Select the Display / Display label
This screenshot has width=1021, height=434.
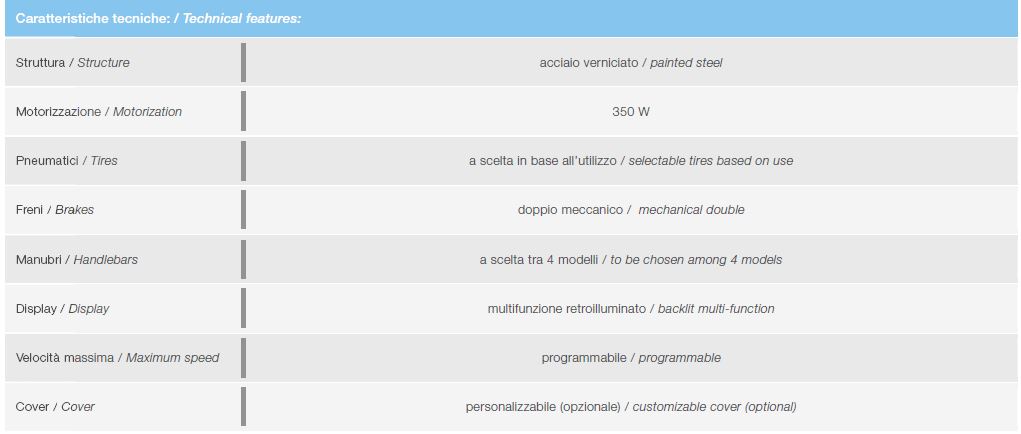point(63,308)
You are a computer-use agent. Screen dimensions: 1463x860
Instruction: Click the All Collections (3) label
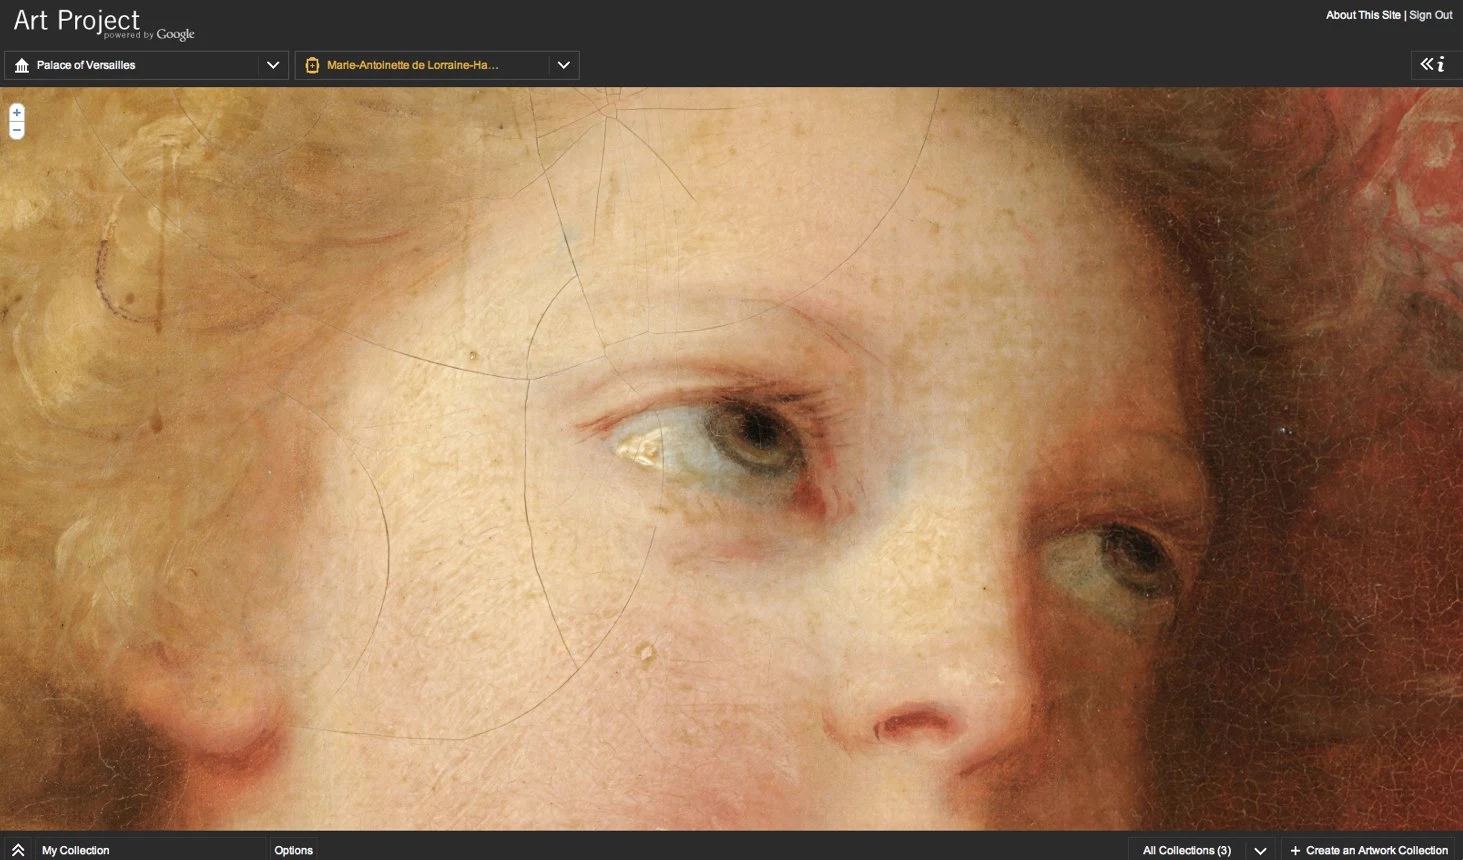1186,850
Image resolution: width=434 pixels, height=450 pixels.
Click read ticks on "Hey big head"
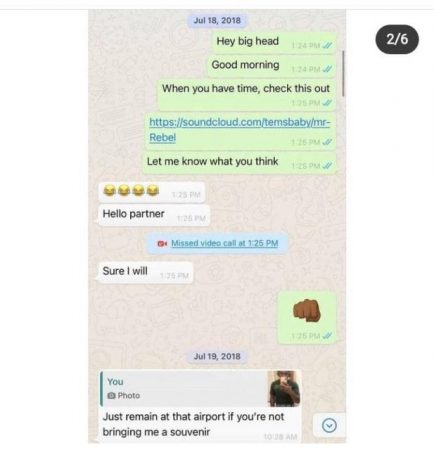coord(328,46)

------------------------------------

**Exercise goal:**
The answer should be the records above, unchanged, with the pictures omitted.

**Written answer:**
Select the Display / Display label
This screenshot has width=1021, height=434.
point(63,308)
You are a computer-use agent. Screen dimensions: 1463x860
Instruction: Click the All Collections (3) label
1186,850
Image resolution: width=434 pixels, height=450 pixels.
Click read ticks on "Hey big head"
coord(328,46)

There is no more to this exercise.